Gli autori dell’articolo in esame hanno studiato l’OSAS nell’anziano, valutandone le caratteristiche polisonnografiche ed alcune conseguenze cliniche (sonnolenza, disturbi cardiovascolari) in presenza di apnee insorte nella mezza età (<50 anni) o in tarda età (?60 anni). Sessantatre soggetti con un’età media di 70 anni e minima di 65 sono stati sottoposti ad una valutazione clinica e ad un esame polisonnografico. Sulla base delle informazioni fornite dai familiari dei pazienti, è stata poi accertata l’età di insorgenza delle apnee. Il gruppo dei soggetti con apnee ad insorgenza tardiva mostrava alla polisonnografia simili valori di indice di apnea/ipopnea (AHI), simile durata media delle apnee, minori escursioni della pressione esofagea, minor frequenza di arousal ed una tendenza a minori desaturazioni, e necessitava di minori livelli di CPAP per il trattamento; inoltre aveva una minor percentuale di soggetti di sesso maschile, un più basso BMI, un minor grado di sonnolenza valutato sia con la scala di Epworth, sia con MSLT, e una minor prevalenza di disturbi cardiovascolari, e particolarmente di ipertensione. Gli autori hanno quindi concluso che nell’anziano l’importanza clinica delle forme di OSAS in cui le apnee siano insorte tardivamente è minore rispetto a quelle con apnee ad insorgenza più precoce.
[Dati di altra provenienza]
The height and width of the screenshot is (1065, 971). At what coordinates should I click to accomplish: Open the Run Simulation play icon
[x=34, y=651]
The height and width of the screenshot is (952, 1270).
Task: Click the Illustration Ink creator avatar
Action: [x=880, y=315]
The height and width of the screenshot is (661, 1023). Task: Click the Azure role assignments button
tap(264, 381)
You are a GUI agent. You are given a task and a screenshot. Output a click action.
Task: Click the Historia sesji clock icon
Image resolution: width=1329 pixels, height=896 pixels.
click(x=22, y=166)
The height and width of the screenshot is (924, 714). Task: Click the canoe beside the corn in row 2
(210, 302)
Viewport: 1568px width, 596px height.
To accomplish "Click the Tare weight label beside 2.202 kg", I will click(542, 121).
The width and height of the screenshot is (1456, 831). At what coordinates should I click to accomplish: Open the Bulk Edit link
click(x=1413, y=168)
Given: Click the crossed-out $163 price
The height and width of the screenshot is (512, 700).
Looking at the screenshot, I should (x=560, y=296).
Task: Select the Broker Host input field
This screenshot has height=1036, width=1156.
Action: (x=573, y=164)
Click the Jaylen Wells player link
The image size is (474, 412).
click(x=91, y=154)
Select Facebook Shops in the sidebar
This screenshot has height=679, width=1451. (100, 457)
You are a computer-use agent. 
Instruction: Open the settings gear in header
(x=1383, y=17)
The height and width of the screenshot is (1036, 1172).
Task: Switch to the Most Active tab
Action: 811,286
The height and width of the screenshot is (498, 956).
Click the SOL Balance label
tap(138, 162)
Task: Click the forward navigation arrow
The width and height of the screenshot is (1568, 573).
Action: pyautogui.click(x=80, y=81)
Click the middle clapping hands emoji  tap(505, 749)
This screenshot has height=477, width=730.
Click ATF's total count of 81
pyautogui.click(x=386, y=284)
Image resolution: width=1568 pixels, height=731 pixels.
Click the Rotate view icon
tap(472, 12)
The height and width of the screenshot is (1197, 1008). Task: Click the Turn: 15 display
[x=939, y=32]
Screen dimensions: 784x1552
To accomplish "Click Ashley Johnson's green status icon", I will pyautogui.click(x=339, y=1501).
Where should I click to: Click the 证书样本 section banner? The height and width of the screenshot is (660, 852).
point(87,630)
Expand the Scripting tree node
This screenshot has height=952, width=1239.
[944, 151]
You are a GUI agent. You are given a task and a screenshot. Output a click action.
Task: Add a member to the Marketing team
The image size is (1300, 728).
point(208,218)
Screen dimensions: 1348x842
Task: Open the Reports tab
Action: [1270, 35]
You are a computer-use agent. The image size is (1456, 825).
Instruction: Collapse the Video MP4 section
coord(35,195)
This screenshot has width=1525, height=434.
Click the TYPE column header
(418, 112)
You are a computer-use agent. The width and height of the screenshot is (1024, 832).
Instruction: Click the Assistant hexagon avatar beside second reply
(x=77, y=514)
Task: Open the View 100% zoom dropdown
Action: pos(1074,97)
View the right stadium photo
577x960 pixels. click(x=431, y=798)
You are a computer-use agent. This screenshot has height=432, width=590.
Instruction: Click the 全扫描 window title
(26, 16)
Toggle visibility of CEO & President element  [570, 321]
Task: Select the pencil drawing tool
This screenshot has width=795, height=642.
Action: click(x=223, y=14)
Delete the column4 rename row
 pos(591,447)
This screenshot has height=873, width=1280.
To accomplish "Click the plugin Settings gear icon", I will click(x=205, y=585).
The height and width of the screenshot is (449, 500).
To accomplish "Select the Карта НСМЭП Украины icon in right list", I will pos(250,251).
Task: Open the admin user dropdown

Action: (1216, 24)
Questo lavoro, a conoscenza di chi scrive, è il primo eseguito su soggetti anziani in cui l’OSAS sia stata valutata sulla base dell’epoca presunta dell’insorgenza delle apnee. La valutazione è stata eseguita in modo trasversale, e non riguarda quindi la storia naturale della malattia: l’età di insorgenza dell’eccessiva sonnolenza diurna o dei disturbi cardiovascolari, le variazioni di BMI, le possibili modificazioni che le apnee nel tempo avrebbero potuto subire non sono state prese in esame. Alcuni dati di questo studio portano a sospettare che in tarda età alcune caratteristiche delle apnee si modifichino. Ad esempio, l’entità massima delle escursioni della pressione esofagea durante la notte (12 cm H2O nei soggetti con apnee ad insorgenza prima dei 50 anni) era molto minore rispetto a quella, di diverse decine di cmH2O, riportata da altri lavori in casistiche con soggetti più giovani, la qual cosa suggerisce che essa possa essersi ridotta con gli anni. Tuttavia, tutte le differenze tra le apnee ad insorgenza più precoce e quelle ad insorgenza tardiva erano nella stessa direzione di quella osservata in precedenti lavori che confrontavano apnee in soggetti giovani e anziani. Questo sembra indicare che le apnee ad insorgenza prima dei 50 anni tendano a conservare nel tempo alcune caratteristiche che le distinguono da quelle che insorgono in tarda età e che ne possono rendere le conseguenze più gravi.

Sulla base di questo studio si potrebbe ipotizzare che l’OSAS che viene diagnosticata negli anziani sia un’entità clinica eterogenea: in alcuni soggetti le apnee, insorte poco tempo prima della diagnosi, potrebbero essere un fenomeno “età dipendente”, probabilmente di limitata importanza clinica; in altri esse potrebbero rappresentare un fenomeno già presente molti anni prima della diagnosi ed avere possibili importanti conseguenze. Queste ultime apnee si assocerebbero più spesso ad arousal, ad elevati sforzi respiratori e, forse, a maggiori desaturazioni, che potrebbero rappresentare fattori o marker di rischio per svariate conseguenze cliniche. Se questa ipotesi fosse confermata, l’importanza dell’AHI nella valutazione della gravità dell’OSAS negli anziani potrebbe venire ridimensionata, mentre altri dati polisonnografici e anamnestici potrebbero assumere una maggiore rilevanza per formulazioni prognostiche e decisioni di carattere terapeutico.